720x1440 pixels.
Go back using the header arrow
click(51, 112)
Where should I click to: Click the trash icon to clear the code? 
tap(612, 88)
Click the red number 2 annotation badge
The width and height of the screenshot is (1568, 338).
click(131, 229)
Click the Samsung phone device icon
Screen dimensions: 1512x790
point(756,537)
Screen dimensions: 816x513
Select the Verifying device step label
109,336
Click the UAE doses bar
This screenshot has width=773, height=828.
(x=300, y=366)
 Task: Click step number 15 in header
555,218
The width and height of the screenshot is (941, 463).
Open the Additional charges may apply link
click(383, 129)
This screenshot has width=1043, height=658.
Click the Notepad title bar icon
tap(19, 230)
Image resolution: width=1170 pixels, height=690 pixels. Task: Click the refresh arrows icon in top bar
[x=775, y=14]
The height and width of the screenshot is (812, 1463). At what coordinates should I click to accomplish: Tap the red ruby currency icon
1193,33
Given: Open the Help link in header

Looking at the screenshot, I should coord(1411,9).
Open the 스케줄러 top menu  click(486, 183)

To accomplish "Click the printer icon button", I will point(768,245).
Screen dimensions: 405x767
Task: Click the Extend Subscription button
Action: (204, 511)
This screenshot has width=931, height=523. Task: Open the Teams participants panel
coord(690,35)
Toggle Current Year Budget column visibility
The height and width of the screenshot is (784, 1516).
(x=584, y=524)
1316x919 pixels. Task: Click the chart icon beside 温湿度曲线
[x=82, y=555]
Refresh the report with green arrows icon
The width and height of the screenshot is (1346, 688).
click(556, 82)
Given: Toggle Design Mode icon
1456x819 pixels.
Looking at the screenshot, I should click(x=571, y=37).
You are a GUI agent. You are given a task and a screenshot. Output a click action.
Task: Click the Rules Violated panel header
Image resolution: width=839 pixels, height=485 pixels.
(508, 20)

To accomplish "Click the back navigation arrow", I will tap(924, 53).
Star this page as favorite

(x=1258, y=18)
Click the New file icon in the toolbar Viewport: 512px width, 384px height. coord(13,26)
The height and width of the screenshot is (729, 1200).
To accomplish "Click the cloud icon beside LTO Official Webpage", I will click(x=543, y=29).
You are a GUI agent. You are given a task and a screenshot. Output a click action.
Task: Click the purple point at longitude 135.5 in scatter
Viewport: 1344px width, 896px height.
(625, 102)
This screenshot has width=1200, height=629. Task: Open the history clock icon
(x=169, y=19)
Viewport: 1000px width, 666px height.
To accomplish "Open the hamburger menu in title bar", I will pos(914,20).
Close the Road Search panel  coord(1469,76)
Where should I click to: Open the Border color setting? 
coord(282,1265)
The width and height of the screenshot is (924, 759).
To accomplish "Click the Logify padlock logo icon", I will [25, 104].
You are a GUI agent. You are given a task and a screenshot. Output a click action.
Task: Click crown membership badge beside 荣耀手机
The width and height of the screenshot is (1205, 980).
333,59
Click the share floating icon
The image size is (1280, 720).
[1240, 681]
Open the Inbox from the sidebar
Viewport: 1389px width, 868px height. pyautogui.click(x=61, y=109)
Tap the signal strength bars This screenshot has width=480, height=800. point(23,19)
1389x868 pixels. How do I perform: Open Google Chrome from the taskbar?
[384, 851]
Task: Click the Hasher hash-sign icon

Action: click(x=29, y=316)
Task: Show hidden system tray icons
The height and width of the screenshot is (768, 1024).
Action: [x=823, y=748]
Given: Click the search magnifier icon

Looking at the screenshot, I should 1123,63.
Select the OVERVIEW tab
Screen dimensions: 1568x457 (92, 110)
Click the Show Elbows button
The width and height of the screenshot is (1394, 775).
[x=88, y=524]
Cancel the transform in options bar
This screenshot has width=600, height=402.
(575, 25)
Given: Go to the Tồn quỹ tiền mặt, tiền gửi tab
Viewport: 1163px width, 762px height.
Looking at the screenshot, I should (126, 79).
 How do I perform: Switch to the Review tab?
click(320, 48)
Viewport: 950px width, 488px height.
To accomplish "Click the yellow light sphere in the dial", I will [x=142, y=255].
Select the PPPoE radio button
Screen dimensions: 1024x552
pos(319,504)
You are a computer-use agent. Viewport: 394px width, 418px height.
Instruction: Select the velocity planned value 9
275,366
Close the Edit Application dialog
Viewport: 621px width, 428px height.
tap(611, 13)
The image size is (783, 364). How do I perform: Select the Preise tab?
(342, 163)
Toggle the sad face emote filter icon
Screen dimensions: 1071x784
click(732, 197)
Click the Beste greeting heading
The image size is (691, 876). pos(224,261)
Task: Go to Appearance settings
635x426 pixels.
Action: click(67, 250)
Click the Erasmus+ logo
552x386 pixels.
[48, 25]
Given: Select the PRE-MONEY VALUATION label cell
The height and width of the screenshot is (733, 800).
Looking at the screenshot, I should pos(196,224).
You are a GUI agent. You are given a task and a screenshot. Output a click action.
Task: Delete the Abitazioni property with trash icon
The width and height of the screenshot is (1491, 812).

__Prompt__
Update the records above by replacing "Notepad" with "WordPad" and keeping everything else the same.

__Written solution__
720x1440 pixels.
Go back using the header arrow
click(51, 112)
Where should I click to: Click the trash icon to clear the code? 
tap(612, 88)
Click the red number 2 annotation badge
The width and height of the screenshot is (1568, 338).
click(131, 229)
Click the Samsung phone device icon
Screen dimensions: 1512x790
point(756,537)
Screen dimensions: 816x513
Select the Verifying device step label
109,336
Click the UAE doses bar
This screenshot has width=773, height=828.
(x=300, y=366)
 Task: Click step number 15 in header
555,218
The width and height of the screenshot is (941, 463).
Open the Additional charges may apply link
click(383, 129)
This screenshot has width=1043, height=658.
Click the WordPad title bar icon
tap(19, 230)
Image resolution: width=1170 pixels, height=690 pixels. Task: Click the refresh arrows icon in top bar
[x=775, y=14]
The height and width of the screenshot is (812, 1463). At what coordinates should I click to accomplish: Tap the red ruby currency icon
1193,33
Given: Open the Help link in header

Looking at the screenshot, I should coord(1411,9).
Open the 스케줄러 top menu  click(486, 183)

To accomplish "Click the printer icon button", I will point(768,245).
Screen dimensions: 405x767
Task: Click the Extend Subscription button
Action: (204, 511)
This screenshot has width=931, height=523. Task: Open the Teams participants panel
coord(690,35)
Toggle Current Year Budget column visibility
The height and width of the screenshot is (784, 1516).
(x=584, y=524)
1316x919 pixels. Task: Click the chart icon beside 温湿度曲线
[x=82, y=555]
Refresh the report with green arrows icon
The width and height of the screenshot is (1346, 688).
click(556, 82)
Given: Toggle Design Mode icon
1456x819 pixels.
Looking at the screenshot, I should click(x=571, y=37).
You are a GUI agent. You are given a task and a screenshot. Output a click action.
Task: Click the Rules Violated panel header
Image resolution: width=839 pixels, height=485 pixels.
(508, 20)

To accomplish "Click the back navigation arrow", I will tap(924, 53).
Star this page as favorite

(x=1258, y=18)
Click the New file icon in the toolbar Viewport: 512px width, 384px height. coord(13,26)
The height and width of the screenshot is (729, 1200).
To accomplish "Click the cloud icon beside LTO Official Webpage", I will click(x=543, y=29).
You are a GUI agent. You are given a task and a screenshot. Output a click action.
Task: Click the purple point at longitude 135.5 in scatter
Viewport: 1344px width, 896px height.
(625, 102)
This screenshot has width=1200, height=629. Task: Open the history clock icon
(x=169, y=19)
Viewport: 1000px width, 666px height.
To accomplish "Open the hamburger menu in title bar", I will pos(914,20).
Close the Road Search panel  coord(1469,76)
Where should I click to: Open the Border color setting? 
coord(282,1265)
The width and height of the screenshot is (924, 759).
To accomplish "Click the Logify padlock logo icon", I will [25, 104].
You are a GUI agent. You are given a task and a screenshot. Output a click action.
Task: Click crown membership badge beside 荣耀手机
The width and height of the screenshot is (1205, 980).
333,59
Click the share floating icon
The image size is (1280, 720).
[1240, 681]
Open the Inbox from the sidebar
Viewport: 1389px width, 868px height. pyautogui.click(x=61, y=109)
Tap the signal strength bars This screenshot has width=480, height=800. point(23,19)
1389x868 pixels. How do I perform: Open Google Chrome from the taskbar?
[384, 851]
Task: Click the Hasher hash-sign icon

Action: click(x=29, y=316)
Task: Show hidden system tray icons
The height and width of the screenshot is (768, 1024).
Action: [x=823, y=748]
Given: Click the search magnifier icon

Looking at the screenshot, I should 1123,63.
Select the OVERVIEW tab
Screen dimensions: 1568x457 (92, 110)
Click the Show Elbows button
The width and height of the screenshot is (1394, 775).
[x=88, y=524]
Cancel the transform in options bar
This screenshot has width=600, height=402.
(575, 25)
Given: Go to the Tồn quỹ tiền mặt, tiền gửi tab
Viewport: 1163px width, 762px height.
Looking at the screenshot, I should (126, 79).
 How do I perform: Switch to the Review tab?
click(320, 48)
Viewport: 950px width, 488px height.
To accomplish "Click the yellow light sphere in the dial", I will [x=142, y=255].
Select the PPPoE radio button
Screen dimensions: 1024x552
pos(319,504)
You are a computer-use agent. Viewport: 394px width, 418px height.
Instruction: Select the velocity planned value 9
275,366
Close the Edit Application dialog
Viewport: 621px width, 428px height.
tap(611, 13)
The image size is (783, 364). How do I perform: Select the Preise tab?
(342, 163)
Toggle the sad face emote filter icon
Screen dimensions: 1071x784
click(732, 197)
Click the Beste greeting heading
The image size is (691, 876). pos(224,261)
Task: Go to Appearance settings
635x426 pixels.
Action: click(67, 250)
Click the Erasmus+ logo
552x386 pixels.
[48, 25]
Given: Select the PRE-MONEY VALUATION label cell
The height and width of the screenshot is (733, 800).
Looking at the screenshot, I should pos(196,224).
You are a GUI agent. You are given a task and a screenshot. Output a click action.
Task: Delete the Abitazioni property with trash icon
The width and height of the screenshot is (1491, 812).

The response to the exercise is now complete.